---- Source data
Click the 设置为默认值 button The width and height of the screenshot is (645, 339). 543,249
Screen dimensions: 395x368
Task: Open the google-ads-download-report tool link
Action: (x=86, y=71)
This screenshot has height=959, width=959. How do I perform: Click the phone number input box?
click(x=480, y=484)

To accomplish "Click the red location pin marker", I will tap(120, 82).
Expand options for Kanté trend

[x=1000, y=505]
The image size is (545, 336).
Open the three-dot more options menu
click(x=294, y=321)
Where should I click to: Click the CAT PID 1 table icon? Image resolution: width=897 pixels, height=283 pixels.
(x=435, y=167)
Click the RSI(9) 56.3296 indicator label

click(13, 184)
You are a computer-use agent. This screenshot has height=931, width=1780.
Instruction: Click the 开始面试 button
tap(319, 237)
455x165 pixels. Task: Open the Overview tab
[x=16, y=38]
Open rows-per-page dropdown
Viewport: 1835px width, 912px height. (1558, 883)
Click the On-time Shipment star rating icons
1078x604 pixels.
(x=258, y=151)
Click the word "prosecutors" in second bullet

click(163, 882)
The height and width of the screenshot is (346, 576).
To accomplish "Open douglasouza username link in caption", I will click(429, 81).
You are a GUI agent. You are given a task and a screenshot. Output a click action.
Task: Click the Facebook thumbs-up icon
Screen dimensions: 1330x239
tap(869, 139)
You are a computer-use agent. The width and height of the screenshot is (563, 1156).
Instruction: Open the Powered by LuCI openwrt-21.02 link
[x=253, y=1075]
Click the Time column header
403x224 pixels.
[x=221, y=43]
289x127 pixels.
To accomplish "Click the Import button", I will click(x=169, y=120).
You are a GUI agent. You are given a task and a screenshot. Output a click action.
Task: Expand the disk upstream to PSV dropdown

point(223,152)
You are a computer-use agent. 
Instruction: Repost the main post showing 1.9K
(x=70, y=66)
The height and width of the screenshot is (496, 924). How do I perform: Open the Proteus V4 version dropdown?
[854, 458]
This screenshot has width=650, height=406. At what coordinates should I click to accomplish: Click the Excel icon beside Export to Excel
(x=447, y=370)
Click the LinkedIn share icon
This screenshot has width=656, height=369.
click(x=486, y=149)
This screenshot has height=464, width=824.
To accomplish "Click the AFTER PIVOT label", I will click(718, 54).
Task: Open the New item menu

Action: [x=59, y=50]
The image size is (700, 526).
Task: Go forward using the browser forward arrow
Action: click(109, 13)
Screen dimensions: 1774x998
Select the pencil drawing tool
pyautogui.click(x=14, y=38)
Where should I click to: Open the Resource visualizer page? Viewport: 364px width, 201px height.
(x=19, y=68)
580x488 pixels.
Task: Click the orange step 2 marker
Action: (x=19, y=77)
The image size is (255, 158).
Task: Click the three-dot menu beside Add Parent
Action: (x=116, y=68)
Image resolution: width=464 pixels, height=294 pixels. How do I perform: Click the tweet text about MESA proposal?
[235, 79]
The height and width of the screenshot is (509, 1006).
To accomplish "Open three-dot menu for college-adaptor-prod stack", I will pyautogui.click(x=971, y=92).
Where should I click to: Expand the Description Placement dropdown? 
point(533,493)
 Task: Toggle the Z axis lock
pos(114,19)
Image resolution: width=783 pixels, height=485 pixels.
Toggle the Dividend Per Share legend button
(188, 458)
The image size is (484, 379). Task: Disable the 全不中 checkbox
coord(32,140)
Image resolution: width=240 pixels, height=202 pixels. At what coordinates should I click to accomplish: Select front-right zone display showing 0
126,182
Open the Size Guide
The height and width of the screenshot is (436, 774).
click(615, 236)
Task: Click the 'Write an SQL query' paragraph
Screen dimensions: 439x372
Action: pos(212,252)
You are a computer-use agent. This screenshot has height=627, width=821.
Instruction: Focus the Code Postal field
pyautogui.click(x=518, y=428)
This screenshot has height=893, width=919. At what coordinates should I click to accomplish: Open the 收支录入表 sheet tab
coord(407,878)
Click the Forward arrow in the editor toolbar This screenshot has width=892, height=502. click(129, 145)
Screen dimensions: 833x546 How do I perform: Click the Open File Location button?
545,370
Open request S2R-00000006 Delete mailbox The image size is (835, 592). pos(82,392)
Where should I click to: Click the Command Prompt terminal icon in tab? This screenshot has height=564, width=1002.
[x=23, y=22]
--------
From the line with "Where should I click to: Expand" through the final line of the records, return each line exactly. Leave out the rest.

Where should I click to: Expand the Description Placement dropdown? 
point(533,493)
 Task: Toggle the Z axis lock
pos(114,19)
Image resolution: width=783 pixels, height=485 pixels.
Toggle the Dividend Per Share legend button
(188, 458)
The image size is (484, 379). Task: Disable the 全不中 checkbox
coord(32,140)
Image resolution: width=240 pixels, height=202 pixels. At what coordinates should I click to accomplish: Select front-right zone display showing 0
126,182
Open the Size Guide
The height and width of the screenshot is (436, 774).
click(615, 236)
Task: Click the 'Write an SQL query' paragraph
Screen dimensions: 439x372
Action: pos(212,252)
You are a computer-use agent. This screenshot has height=627, width=821.
Instruction: Focus the Code Postal field
pyautogui.click(x=518, y=428)
This screenshot has height=893, width=919. At what coordinates should I click to accomplish: Open the 收支录入表 sheet tab
coord(407,878)
Click the Forward arrow in the editor toolbar This screenshot has width=892, height=502. click(129, 145)
Screen dimensions: 833x546 How do I perform: Click the Open File Location button?
545,370
Open request S2R-00000006 Delete mailbox The image size is (835, 592). pos(82,392)
Where should I click to: Click the Command Prompt terminal icon in tab? This screenshot has height=564, width=1002.
[x=23, y=22]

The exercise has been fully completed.